Vendors and government officials are very vocal about all that EMRs can do for American health care, but a more muted rumble of dissenting voices from clinicians tells a different story -- that while the technology may improve health care over time, it's certainly making many of their lives miserable right now.
Add-ons Proving Key
DOTmed also spoke with Keith Belton, Senior Director of Product Marketing for Nuance Healthcare, about Dragon Medical technology, a novel speech recognition software, which represents the kind of technological add-on that may be necessary to pave the way for increased EMR adoption in its early stages.
Many institutions, when faced with the cost of installing an EMR at somewhere between $20,000 and $30,000, often find that they have to eliminate other costs, including the cost of transcription. This represents a huge paradigm shift for many physicians, said Belton.
"It's turned doctors into typists," he said. "In this business, you don't get paid for what you do. You get paid for what you document."
Belton referred to the industry's "dirty little secret" -- that according to a recent study, 15 percent of doctors said EMRs slowed them down and added, on average, a half hour to an hour and a half to their workload. The study also found that 70 percent of physicians considered EMR adoption 'considerably challenging,' he said.
"EMRs allow doctors to practice better medicine, but it takes time away from focusing on the patient," Belton said.

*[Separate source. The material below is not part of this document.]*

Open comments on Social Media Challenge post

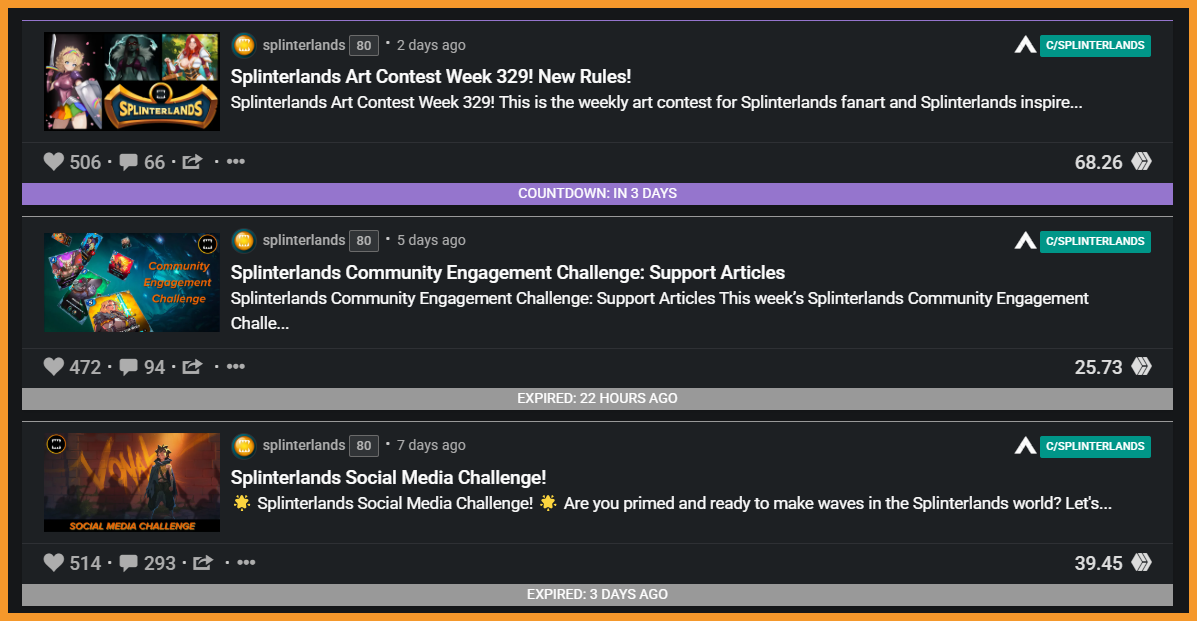tap(129, 563)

Dr. Brian Zimmerman works in Miami Valley Hospital's Emergency and Trauma Center in Dayton, Ohio, and considers Dragon Medical one of the primary reasons why the facility has been able to go electronic.
"The ER was first in the hospital to go live with the EMR. We had CPOE [computerized physician order entry], documentation and reporting -- everything. We called it the Big Bang Go Live, but without transcription our physicians revolted," said Dr. Zimmerman. "We went live in Oct 2006 with Dragon available from day one. At first the physicians were hesitant, but then they embraced it."
Dragon Medical seems to be picking up steam, especially on the reimbursement front. "We've seen several studies in physician practice settings that showed $10-13,000 per year in increased reimbursement because of improved notes and coding," said Belton.
Nuance released version 10 of Dragon Medical last year, and now Belton estimates that 100,000 doctors -- about 1 out of 6 doctors -- are using the software, which is compatible with most of the major EMR vendors and allows doctors to speak and enter text into any free-text field in patient records, as well as populate referral forms and billing documentation.
However hospitals and physician offices end up adopting it, the EMR is sure to be on the minds and budgets of anyone hoping to cash in on the ARRA's stimulus monies. Stay tuned as the Obama administration continues to refine the criteria for meaningful use of health IT stimulus funding and as EMR product certification bodies like CCHIT begin to take on more authority by the end of the year.